Filter the listing below, copying each line that contains the string "size".

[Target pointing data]
[BEGIN]

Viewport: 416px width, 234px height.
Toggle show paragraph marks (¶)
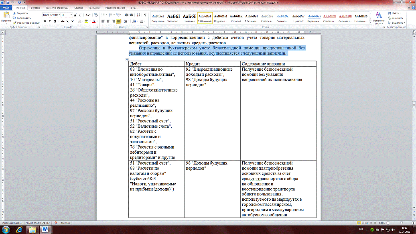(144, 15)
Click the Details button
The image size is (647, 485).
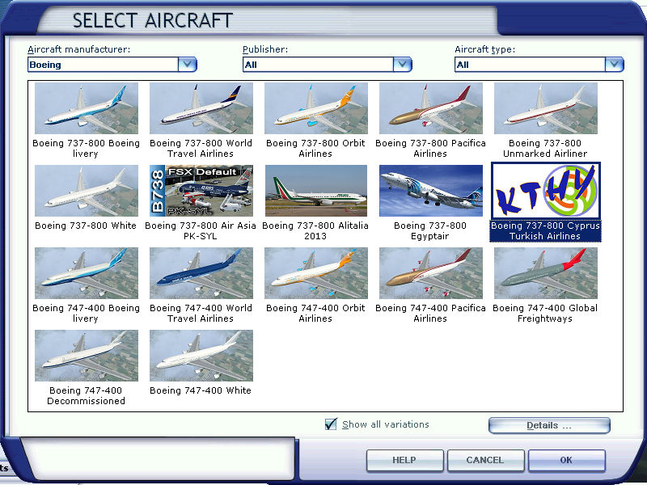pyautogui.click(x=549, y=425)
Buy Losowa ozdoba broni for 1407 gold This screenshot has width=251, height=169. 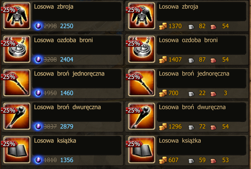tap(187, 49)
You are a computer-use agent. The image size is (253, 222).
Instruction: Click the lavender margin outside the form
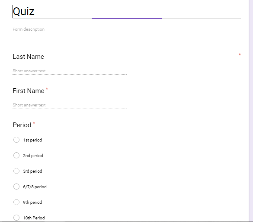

[END]

• _Full solution_
The image size is (647, 485).
You are a computer-use agent. The image size is (253, 222).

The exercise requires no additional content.